++++ EXCERPT TO READ ++++
[c-nsp] NPE G1, CEF and ACLs and high CPU

Alex Balashov abalashov at evaristesys.com
Tue Sep 9 01:07:57 EDT 2008


Are you serious?

Well, I unhappily and disappointedly stand corrected, then.  Indeed, 
Cisco documentation appears to confirm what you and Bill are saying.

There are a variety of known algorithms for traversing hashed structures 
while taking order of precedence into account.  I am, quite frankly, 
astonished that they are not used, or that it takes some sort of ASIC or 
TCAM enhancement to make that happen.



Adrian Chadd wrote:

> Bill is practically right. The semantics for Cisco ACLs aren't "here's a set
> of IP ranges, apply this behaviour", they're a linear walk of rules from
> top to bottom applying behaviour at each step. Collapsing that into the
> smallest set of possible operations is -not- taught at first/second year
> computer science. Eg:
> 
> * permit ssh 1.2.3.0/24
> * deny ssh 1.2.4.8/30
> * permit ssh 1.2.0.0/16
> * deny ssh 1.0.0.0/8
> 
> Please yank the first year computer science curriculum bit which provides
> the student with the clue required to algorithmically determine the smallest
> set of permit/deny's keeping the above semantics correct. Then do some basic
> analysis to find out what the resource bounds are on determining that.
> Oh, then prove that you can evaluate it in "more or less O(1) time". Go on,
> I dare you :) (Note: I -think- the TCAM ACL rule programming in later IOSes
> can do that? Perhaps Rodney or someone else from Cisco can comment.. :)
> 
> There's some rule folding (and compiling?) stuff that I've heard about in
> later software-forwarding IOSes which attempt to mitigate this somewhat but
> I've never really sat down and (ab)used it.
> 
> Now, I suggest you go back and read how iptables / ipfw / pf rules
> are actually -parsed- and -handled- in the various *NIXes you speak of.
> I've done this exercise and I'll give you a hint - rules are evaluated
> much the same as they are on the Cisco, except in some cases the evaluation
> doesn't stop at first hit and there are other gotchas (like "match X goto rule
> Y"). Go figure out why.
> 
> I'll give you an even bigger hint - the best way to get a speedup under
> *NIX packet filters is to build "sets" of IP addresses to apply your policies
> rather than individual rules for each network you want to allow SSH for.
> The difference between one rule w/ a 200,000 network IP set versus 200,000
> entries is pretty staggering - and the latter depends on the rule ordering.
> Just like Bill said. :)
> 
> 
> 
> 
> Adrian
> 
> On Tue, Sep 09, 2008, Alex Balashov wrote:
>> Are you _sure_ that order is important in these ACLs?  I ask because I 
>> honestly don't know, so don't get me wrong.
>>
>> It just seems rather unlikely.  Organising data like that into 
>> structures where matching and access can happen at more or less an O(1)
++++ COLLECTED MATERIAL ++++
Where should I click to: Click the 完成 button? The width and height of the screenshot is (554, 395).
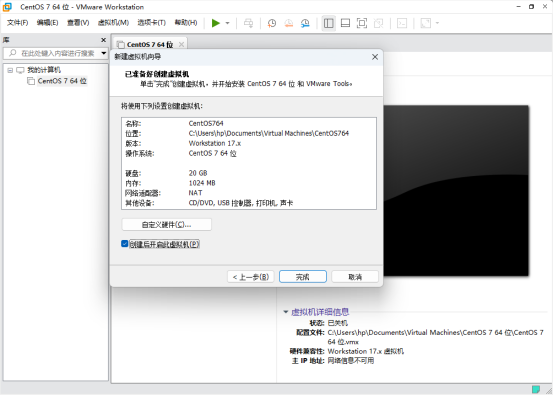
++++
- [WRITTEN INSTRUCTION A]: Copy out the stretch of the mailing-list post about Cisco ACLs from "Are you serious?" through "make that happen.".
- [WRITTEN INSTRUCTION B]: In the mailing-list post about Cisco ACLs, what does Adrian Chadd call the best way to get a speedup under *NIX packet filters?
- [WRITTEN INSTRUCTION C]: Continue the mailing-list post about Cisco ACLs from where it stops.

- [EXPECTED ANSWER A]:
Are you serious?

Well, I unhappily and disappointedly stand corrected, then.  Indeed, 
Cisco documentation appears to confirm what you and Bill are saying.

There are a variety of known algorithms for traversing hashed structures 
while taking order of precedence into account.  I am, quite frankly, 
astonished that they are not used, or that it takes some sort of ASIC or 
TCAM enhancement to make that happen.

- [EXPECTED ANSWER B]: Building "sets" of IP addresses to apply policies to, rather than individual rules for each network you want to allow SSH for.

- [EXPECTED ANSWER C]:
>> formal computational complexity is a basic skill that is taught at the 
>> beginning of any undergraduate curriculum in computer science.  Students 
>> are taught to understand that large amounts of random (non-sorted) data 
>> cannot be stored in a linear structure, and that even linear structures 
>> with comparatively few elements (such as an access list) can be very 
>> slow if the lookup is repeated with very great frequency.
>>
>> That's why such data gets stored in multidimensional and relational data 
>> structures:  things like binary trees (and their innumerable 
>> permutations), undirected string vector graphs for heavy lexical token 
>> matching, hash tables, and various relational mechanisms for forming 
>> bindings or indices from a quick and superficial glimpse at the data.
>>
>> It's how every firewall/packet filtering engine (such as Linux 
>> netfilter, or the FreeBSD packet filter) is implemented, so packets are 
>> matched using a hashing strategy rather than linear, iterative comparisons.
>>
>> What you appear to be suggesting in your dwelling upon the significance 
>> of rules being at the bottom or top of an access list definition would 
>> also imply that these basic algorithmic innovations and elements of the 
>> software engineering canon have somehow managed, with great finesse, to 
>> escape the notice of the people who wrote IOS.  I refuse to believe that.
>>
>> bill fumerola wrote:
>>
>>> [ reading through quickly, just some ACL pointers.. ]
>>>
>>> On Mon, Sep 08, 2008 at 09:15:31PM +0100, Mateusz B?aszczyk wrote:
>>>> ! deny rogue IPs (it is interesting how many catches are here)
>>>> deny ip 10.0.0.0 .... any
>>>> deny ip 192... any
>>>> deny ip host 0.0.0.0 any
>>> this breaks PMTUD. icmp messages from poorly addressed routers still
>>> need to get back to your hosts.
>>>
>>>> etc....
>>>> ! deny spoofing us...
>>>> deny ip OURBLOCK1 any
>>>> deny ip OURBLOCK2 any
>>> move to the top.
>>>
>>>> ! pings and traceroute
>>>> permit icmp any any
>>> either permit the specific ICMPs required for end to end communication
>>> to work and permit the rest after your anti-spoof, or just move this
>>> towards the top.
>>>
>>>> permit udp any any range 32xxx 34xxx
>>> rarely used, moved towards the bottom.
>>>
>>>> ! transit providers
>>>> permit tcp host THEM1 host US1 eg bgp
>>>> permit tcp host THEM1 eq bgp host US1
>>>> ! Internet eXchanges - bgp/msdp
>>>> permit tcp THEM2 WCARD2 host US2  eg bgp
>>>> permit tcp THEM2 WCARD2 eq bgp host US2
>>>> deny ip any US1
>>>> deny ip any US2
>>> rarely used, move towards bottom. consider removing the port-specific
>>> portions and see if you can get your ISP to use the TTL hack.
>>>
>>>> ! some legacy stuff
>>>> permit ip any host XXX
>>> move towards the top.
>>>
>>>> ! deny access to infrastructure
>>>> deny ip any NETWORK_1
>>>> ...
>>>> deny ip any NETWORK_N
>>> <hack>
>>> sometimes, you can null route these blocks and use policy route-maps
>>> that set next-hop for your local device and/or management networks
>>> that allow the forwarding plane take care of discarding these
>>> </hack>
>>>
>>>> permit ip any any
>>> and here's where the majority of your traffic matches - at the bottom.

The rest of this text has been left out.